- [Task to carry out]:
Please retype the surveillance post word for word, between "Well, yes, but" and "to define it.", inclusive.

- [Passage to read]:

..............................

Well, yes, but IP tables are the easy, unimportant part when it comes
to hacking by government sponsored perpetrators, including your
Internet provider. These days there is no relevant difference
whatsoever between the NSAs of the world and IT companies.

>"AI" either doesn't exist or has been around for decades,
>depending on how you want to define it.

Well, we agree on that to me AI is some bsing pretentious nonsense,
but the NSAs of the world have real-time, click by click access
patterns of every individual of entire societies, to which they apply
Bayesian networks to correlate it intra and intertextually (across
individuals) ... they notice "you are saying something that you
shouldn't be saying" (tm) and your off line and on line life will get
very "interesting" (to put it somehow)

I know it would sound to anyone with some senses spared like stupid
random bs, but they ran me out of the U.S. because they are using
regular people for social control experiments in an MK-Ultra kind of
way, making them believe that they were "reading their mind" (based on
all the data they gather about every single one of us). They even made
that Phillipino president that "God had talked to him". People,
actually wholeheartedly believed such bs. We are talking here about
University professors, ex CIA agents and military personnel, retirees,
with no previous mental illness of any kind not even in their
families, who all of a sudden became schizophrenics in their early
60's (something never heard of and without an explanation
scientifically, neurobiologically) ... people would hear non-stop a
fully, naturally sounding voice (or various voices, they did that bs
to me a few times, but I could tell it was delivered and they stopped)

..............................

(Stored items from a collection)

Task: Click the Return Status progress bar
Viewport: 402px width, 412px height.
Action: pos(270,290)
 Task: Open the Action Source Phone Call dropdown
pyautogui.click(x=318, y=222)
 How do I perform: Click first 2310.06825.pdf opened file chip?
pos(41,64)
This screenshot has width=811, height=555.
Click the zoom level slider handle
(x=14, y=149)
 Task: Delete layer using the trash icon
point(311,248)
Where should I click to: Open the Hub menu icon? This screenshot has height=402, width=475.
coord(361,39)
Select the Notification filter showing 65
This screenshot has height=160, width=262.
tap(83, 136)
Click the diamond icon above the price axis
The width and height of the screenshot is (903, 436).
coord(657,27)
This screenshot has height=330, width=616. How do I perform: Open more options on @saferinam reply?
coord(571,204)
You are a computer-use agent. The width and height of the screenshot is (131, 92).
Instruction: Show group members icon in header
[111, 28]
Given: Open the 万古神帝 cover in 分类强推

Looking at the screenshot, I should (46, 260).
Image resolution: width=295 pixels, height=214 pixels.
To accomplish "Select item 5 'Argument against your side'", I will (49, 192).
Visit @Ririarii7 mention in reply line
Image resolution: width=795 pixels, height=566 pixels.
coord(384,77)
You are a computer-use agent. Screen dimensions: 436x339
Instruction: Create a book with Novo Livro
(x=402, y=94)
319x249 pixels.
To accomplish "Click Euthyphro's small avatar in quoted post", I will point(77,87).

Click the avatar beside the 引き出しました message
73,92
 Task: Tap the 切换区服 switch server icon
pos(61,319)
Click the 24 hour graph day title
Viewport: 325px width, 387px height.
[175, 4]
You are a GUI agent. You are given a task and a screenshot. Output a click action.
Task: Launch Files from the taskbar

..............................

- [Your response]:
Well, yes, but IP tables are the easy, unimportant part when it comes
to hacking by government sponsored perpetrators, including your
Internet provider. These days there is no relevant difference
whatsoever between the NSAs of the world and IT companies.

>"AI" either doesn't exist or has been around for decades,
>depending on how you want to define it.